– Я тоже об этом думал, – говорит Эван. Он соскальзывает со стула ко мне на пол и кладет лондонский дневник на стопку. – Романовы отправили все пожитки в Англию, когда узнали, что их увозят из Царского Села. Это то, что она получила в Лондоне. В Берлине и Париже она начала новые дневники. Очевидно, их она и привезла в Нью-Йорк.
Мы обсуждали, как это было опасно, соответственно, настолько дневники были для нее важны.
– Но дневники из Тобольска и Екатеринбурга, – продолжает он. – Вероятно, после расстрела она их не видела.
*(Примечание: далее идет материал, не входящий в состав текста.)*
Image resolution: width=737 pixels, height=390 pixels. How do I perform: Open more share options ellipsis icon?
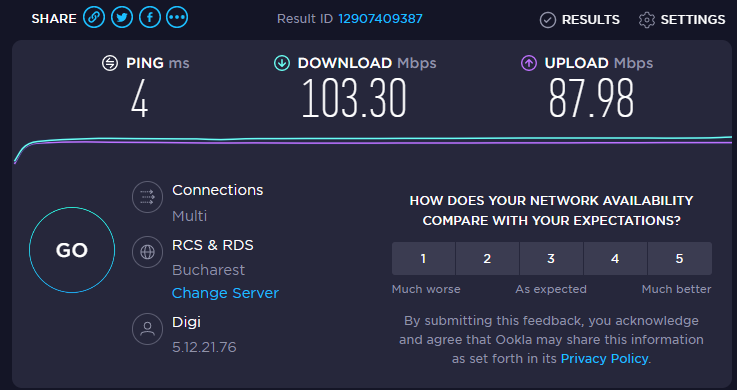pyautogui.click(x=177, y=18)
Семью просто согнали в подвал посреди ночи, у нее не было ни времени, ни повода брать их с собой. Они остались в Ипатьевском доме.
– И были уничтожены, – говорю я.
– Скорее всего.
Представляю красноармейца, лапающего тонкую бумагу, смеющегося над написанным. Он показывает это приятелю. Сжигает дневник. Бросает его в шахтный ствол вслед за изуродованными телами семьи и телом невинной крестьянки, чья кровь на его совести, как и на совести убивших ее белых.
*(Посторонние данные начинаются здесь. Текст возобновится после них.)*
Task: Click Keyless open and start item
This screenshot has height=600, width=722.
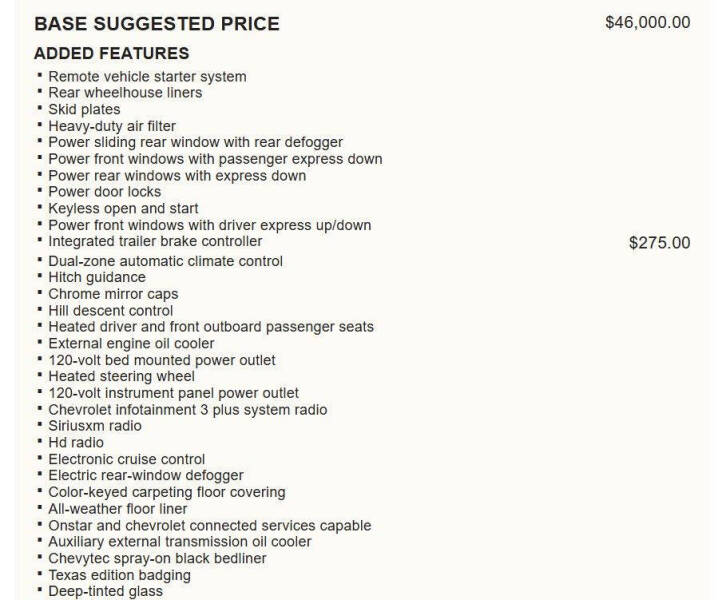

Может, это и к лучшему, что у нас на руках нет этих дневников, что нам не придется читать последнюю жуткую запись Анастасии, наблюдать за ее неведением, незнанием ужасов и предстоящего жуткого пути. Интересно, каким было ее последнее слово в дневнике перед тем, как мир разрушился?
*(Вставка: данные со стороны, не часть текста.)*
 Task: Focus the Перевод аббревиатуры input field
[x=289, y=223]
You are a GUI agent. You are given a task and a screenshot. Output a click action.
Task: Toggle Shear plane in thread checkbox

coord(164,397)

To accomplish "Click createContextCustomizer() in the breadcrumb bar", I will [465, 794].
– Это конец, – печально говорю я.
Опускаюсь перед сундуком. Вокруг меня дневники различных оттенков голубого, коричневого, красного, зеленого, украшенные золотой каемкой и простые, совершенно непримечательные. Они одновременно обычные и необычные.
Эван вздыхает:
– «А остальное – ржавчина и звездная пыль».
– Кто это написал?
– Владимир Набоков.
– Сделаешь мне одолжение? – спрашиваю я.
Эван опускается рядом со мной.
– Конечно.
– За все это время я ни разу не слышала русского языка. Можешь мне почитать? Не перевод, сами ее слова.
Он склоняется над стопкой дневников и выбирает самый ранний, от 1913 года.
– «Снова снег», – начинает он.
Я прислоняюсь к нему и позволяю воображению рисовать картинки по звучанию его голоса.